Nun allerdings wird diese Praxis in Frage gestellt. Die Gleichstellung der Zollsätze bedeutet in vielen Fällen eine faktische Erhöhung der Importzölle für asiatische Produkte in den USA – mit spürbaren Folgen:
- Exportorientierte Unternehmen in Ländern wie Vietnam, Thailand oder Indien könnten Marktanteile verlieren.
- Investitionsentscheidungen geraten ins Stocken – Unsicherheit ist Gift für Kapitalzuflüsse.
- Konsumentenverhalten könnte sich ändern: Ressentiments gegenüber den USA könnten sich in einem Boykottverhalten äußern – von Produkten bis hin zu touristischen Zielen.
Erste Anzeichen sind bereits sichtbar. Kanadier stornieren rund 20 % ihrer USA-Reisen, während US-Amerikaner weiterhin rege nach Kanada reisen – ein kleiner, aber symbolischer Trend.
China: Ruhe bewahren, Binnenmarkt stärken
Während Europa und Kanada zum Widerstand gegen die neue US-Handelsdoktrin neigen, zeigt sich China überraschend gelassen. Statt in eine Eskalationsspirale einzusteigen, richtet die Volksrepublik den Fokus verstärkt auf ihren Binnenmarkt. Dieser ist zwar von strukturellen Schwächen wie einer kriselnden Immobilienwirtschaft und schwachem Arbeitsmarkt für junge Menschen geprägt, birgt aber noch erhebliche Wachstumspotenziale.

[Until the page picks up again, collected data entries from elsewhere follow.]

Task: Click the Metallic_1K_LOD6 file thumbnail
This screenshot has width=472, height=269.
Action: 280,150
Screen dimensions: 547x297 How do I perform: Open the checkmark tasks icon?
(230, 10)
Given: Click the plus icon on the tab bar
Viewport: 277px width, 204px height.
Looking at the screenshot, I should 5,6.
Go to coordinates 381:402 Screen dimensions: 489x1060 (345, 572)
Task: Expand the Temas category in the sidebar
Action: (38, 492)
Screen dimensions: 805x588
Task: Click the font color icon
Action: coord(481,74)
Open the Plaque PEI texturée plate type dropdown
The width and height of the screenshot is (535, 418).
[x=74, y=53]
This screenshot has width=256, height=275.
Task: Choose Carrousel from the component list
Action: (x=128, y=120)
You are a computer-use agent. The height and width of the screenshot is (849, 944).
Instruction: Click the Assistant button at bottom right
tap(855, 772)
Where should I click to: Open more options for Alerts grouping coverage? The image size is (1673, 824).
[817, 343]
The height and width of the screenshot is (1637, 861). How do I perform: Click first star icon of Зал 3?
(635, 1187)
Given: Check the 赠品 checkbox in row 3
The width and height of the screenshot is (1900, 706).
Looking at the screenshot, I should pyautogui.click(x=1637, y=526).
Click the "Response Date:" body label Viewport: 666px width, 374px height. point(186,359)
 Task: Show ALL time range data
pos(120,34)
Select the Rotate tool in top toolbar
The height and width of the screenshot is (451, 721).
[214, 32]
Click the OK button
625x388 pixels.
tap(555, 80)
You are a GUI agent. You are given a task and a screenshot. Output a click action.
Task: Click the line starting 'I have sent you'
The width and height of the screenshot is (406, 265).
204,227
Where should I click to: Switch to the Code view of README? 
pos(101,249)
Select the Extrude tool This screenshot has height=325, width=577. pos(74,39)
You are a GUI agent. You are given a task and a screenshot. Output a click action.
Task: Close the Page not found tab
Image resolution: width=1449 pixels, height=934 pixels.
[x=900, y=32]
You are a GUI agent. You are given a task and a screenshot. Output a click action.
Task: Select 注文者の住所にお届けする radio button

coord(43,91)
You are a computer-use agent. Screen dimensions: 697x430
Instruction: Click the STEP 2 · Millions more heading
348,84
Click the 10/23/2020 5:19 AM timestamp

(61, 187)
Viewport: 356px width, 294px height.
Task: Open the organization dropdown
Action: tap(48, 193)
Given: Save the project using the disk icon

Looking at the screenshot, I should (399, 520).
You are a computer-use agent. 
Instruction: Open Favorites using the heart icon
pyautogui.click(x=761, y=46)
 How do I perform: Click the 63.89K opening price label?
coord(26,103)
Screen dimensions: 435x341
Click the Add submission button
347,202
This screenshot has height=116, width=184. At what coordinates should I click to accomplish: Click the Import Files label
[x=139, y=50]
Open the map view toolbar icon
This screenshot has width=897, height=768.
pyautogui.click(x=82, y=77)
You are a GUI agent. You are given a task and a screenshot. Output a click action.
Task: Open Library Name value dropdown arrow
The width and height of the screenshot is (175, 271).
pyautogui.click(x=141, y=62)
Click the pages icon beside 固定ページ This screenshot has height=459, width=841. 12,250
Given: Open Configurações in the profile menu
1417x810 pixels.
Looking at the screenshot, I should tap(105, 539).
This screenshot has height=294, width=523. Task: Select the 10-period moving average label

Zudem ist China geopolitisch klug positioniert: Solange sich der wirtschaftliche Druck der USA nicht unmittelbar auf zentrale chinesische Interessen auswirkt, wird Zurückhaltung geübt. Strategisch verfolgt man dabei eine langfristige Perspektive – mit dem Wissen, dass politische Konstellationen in den USA flüchtig sind. Xi Jinping dagegen bleibt.
Gleichzeitig gewinnt China an Attraktivität für internationales Anlagekapital: Technologiekonzerne wie Alibaba konnten in diesem Jahr massive Kursgewinne erzielen, während westliche Tech-Werte unter Druck geraten sind. Der Vergleich mit den „Magnificent 7“ aus den USA zeigt: Die Wachstumsdynamik verlagert sich.